» VORLIEGENDER TEXT:

Westerwelle und Hartz IV: Panik, Arroganz und Ignoranz

Carsten Friederichs – Sprecher des Kreisverbandes

Um es vorweg zu nehmen, überall da, wo irgendetwas zu holen ist, wird es einige geben, die versuchen, mehr zu bekommen, als ihnen zusteht. Was anders trieb all die Steuerbetrüger, die sich jetzt selbst anzeigen, dazu, Geld ins Ausland zu schmuggeln?

Und es wird auch Hartz IV Empfänger geben, die sich lieber ihr Geld auszahlen lassen, als zu versuchen, Arbeit zu finden. Das aber ist, wie jeder wissen kann (und ein Vizekanzler wissen muß) eine sehr kleine Minderheit.

» DATENZEILEN:
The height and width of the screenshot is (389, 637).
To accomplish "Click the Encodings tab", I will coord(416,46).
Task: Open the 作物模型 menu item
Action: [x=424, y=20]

» AUFGABE A:
Wie bezeichnet der Text über Westerwelle und Hartz IV den Anteil der Hartz-IV-Empfänger, die sich lieber Geld auszahlen lassen, als Arbeit zu suchen?
» AUFGABE B:
Übernimm aus dem Text über Westerwelle und Hartz IV wortgetreu den Abschnitt, der mit den Worten „Und es wird“ beginnt und nach „sehr kleine Minderheit.“ endet.
» AUFGABE C:
Schreib den Meinungsbeitrag über Westerwelle und Hartz IV im Anschluss an seinen letzten Satz weiter.

» ANTWORT A:
Als eine sehr kleine Minderheit.

» ANTWORT B:
Und es wird auch Hartz IV Empfänger geben, die sich lieber ihr Geld auszahlen lassen, als zu versuchen, Arbeit zu finden. Das aber ist, wie jeder wissen kann (und ein Vizekanzler wissen muß) eine sehr kleine Minderheit.

» ANTWORT C:
Westerwelles eiskalte Verunglimpfung gleich aller Arbeitslosen und Hartz IV-Empfänger als Schmarotzer der Gesellschaft (denn nichts anderes bedeutete seine Suada und hier hat er durchaus Unterstützung in der CDU, zum Beispiel Mißfelder, Rüttgers u.a.) sollte angesichts der rasant sinkenden Umfragewerte für die FDP und der drohenden Schlappe bei der NRW-Landtagswahl wohl ein Befreiungsschlag sein. Es war der erbärmliche Versuch, die Betroffenen der kapitalistischen Krise für die soziale Misere in Deutschland verantwortlich zu machen, um vom eigenen Versagen abzulenken. Und dabei wären (demokratisch-) „sozialistische Züge der Diskussionen“ (wie er sie gegeißelt hat) in den Parlamenten  dringend notwendig und sind nur zu vernehmen, wenn ein Abgeordneter der Partei DIE LINKE das Wort ergreift.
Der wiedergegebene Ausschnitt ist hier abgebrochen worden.